Adiza Maïga est la sœur cadette de Salamata Maïga dite Bébé, ancienne gloire du basket malien. Elles ont fait chemin ensemble au Djoliba AC et en équipe nationale durant toute une décennie. Au-delà de cette complicité familiale jusque sur le plancher, Adiza se démarque de son ainée par une particularité : elle a joué avec deux équipes nationales, le Mali et le Niger. Comment ? Nous lui avons posé la question.

Dans un entretien exclusif, parfois perturbé par les agissements de ses petits-enfants (qu’elle entretient sereinement), Adiza Maïga pose la problématique des échecs répétés de l’équipe senior de basketball et lance un cri de cœur pour donner une nouvelle vision à la discipline dans notre pays. Vous l’aurez compris : Adiza est notre héroïne du jour.

Adiza Maïga est la fille d’un docteur vétérinaire qui fut, en son temps, ministre de la Fonction publique au Niger, avant de continuer sa carrière dans son pays, le Mali, avec un coup d’essai à Gao. C’est dans la cité des Askia que la jeune Adiza a commencé la pratique du basketball, entre les mains d’un certain Tonko. Faudrait-il rappeler qu’elle accompagnait sa sœur aînée, feue Salamata Maïga dite Bébé. Le vieux Abdoulaye Maïga, qui appréciait cette complicité entre les deux sœurs, mettait les moyens à leur disposition pour mieux les encourager. Adiza, qui avoisinait les deux mètres, attirait aussi l’encadreur qui la dorlotait pour éviter tout découragement, parce que jusque-là son amour pour le basketball était lié à celui de sa sœur. Donc, à tout moment, elle pouvait décrocher et gambader dans les rues de Gao. En 1968, les deux sœurs Maïga pensaient avoir été victimes collatérales du coup d’Etat du Comité militaire de libération nationale (Cmln), pour la simple raison que leur père était muté à Bamako.

 

La génération émeraude !

Paradoxalement, le coup d’Etat aura donné une nouvelle orientation à leur carrière en cette année de 1969 au Djoliba et en équipe nationale qu’elles ont intégrée en 1971. Elles ont participé à quatre championnats d’Afrique féminin.

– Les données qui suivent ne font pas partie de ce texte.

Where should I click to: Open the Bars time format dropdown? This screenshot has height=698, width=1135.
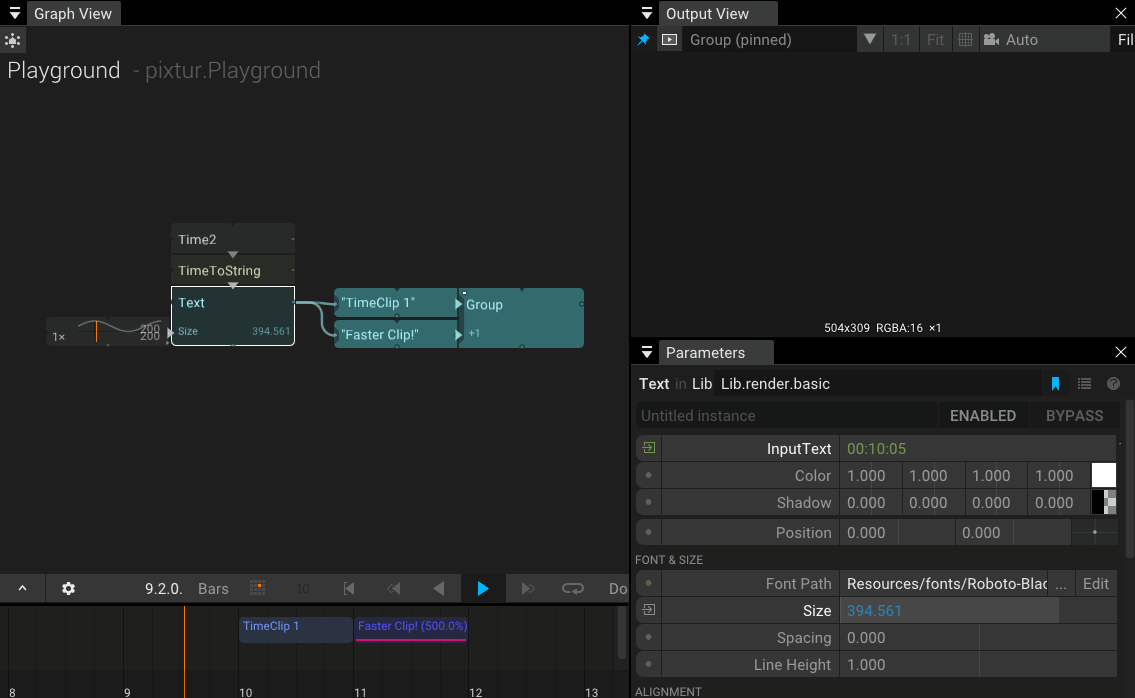213,588
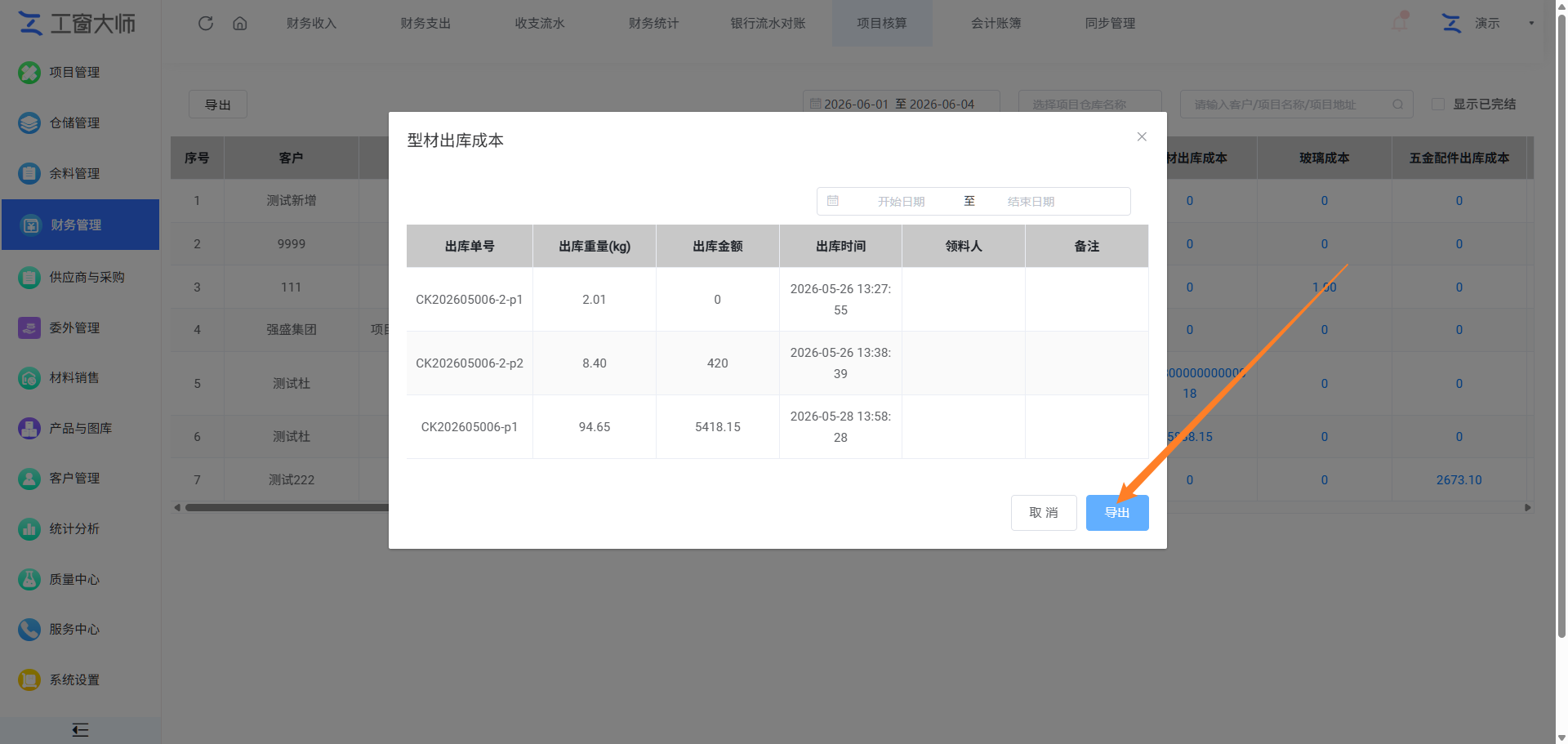Open the notification bell

tap(1400, 22)
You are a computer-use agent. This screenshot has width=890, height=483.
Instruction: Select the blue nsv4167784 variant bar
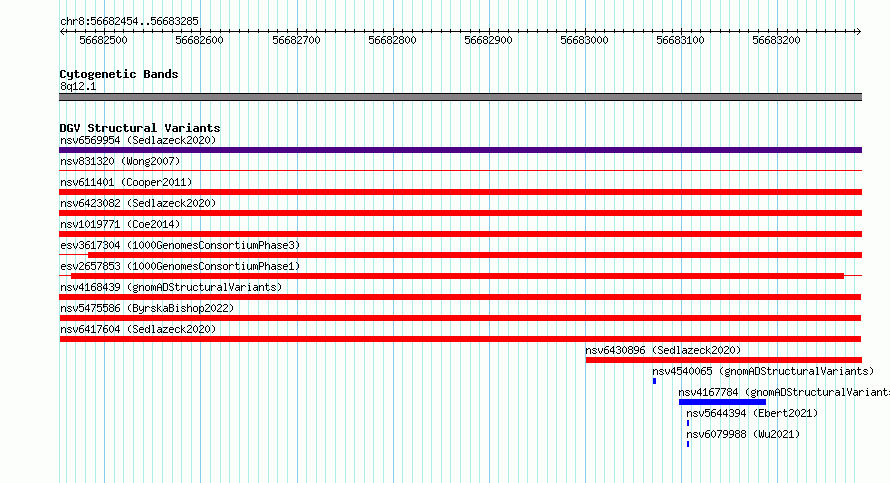click(723, 402)
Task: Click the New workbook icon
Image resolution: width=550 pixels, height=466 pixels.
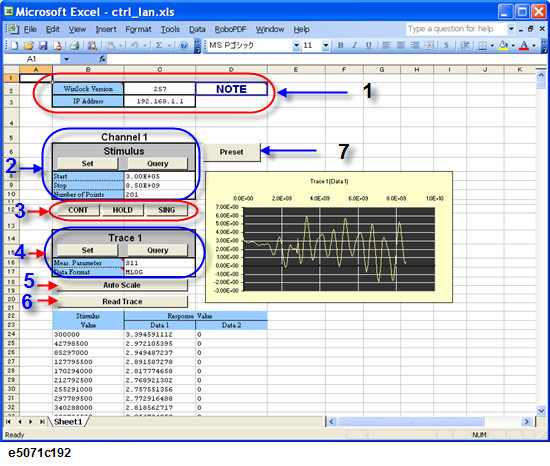Action: click(14, 45)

Le coach Tonko prend des contacts à Bamako et instruit aux sœurs Maïga de débarquer au Djoliba. Elles respecteront ces consignes à la lettre et trouvent au même moment des jeunes dans le centre de formation des Rouges de Bamako, en l’occurrence Penda N’Diaye dite Pinpin, Oura Maïga, Lady Sidibé, Sali Traoré, Assan Touré « Yaoundé », Aminata Fofona « La Pantha » ou la Panthère, Fanta Diarra, Aminata Koné.

A ce groupe, s’ajoute une pléiade de jeunes louves : Lanfia Diarra, Djénébou Sanogo et Seynabou Diop, l’actuelle ministre des Transports.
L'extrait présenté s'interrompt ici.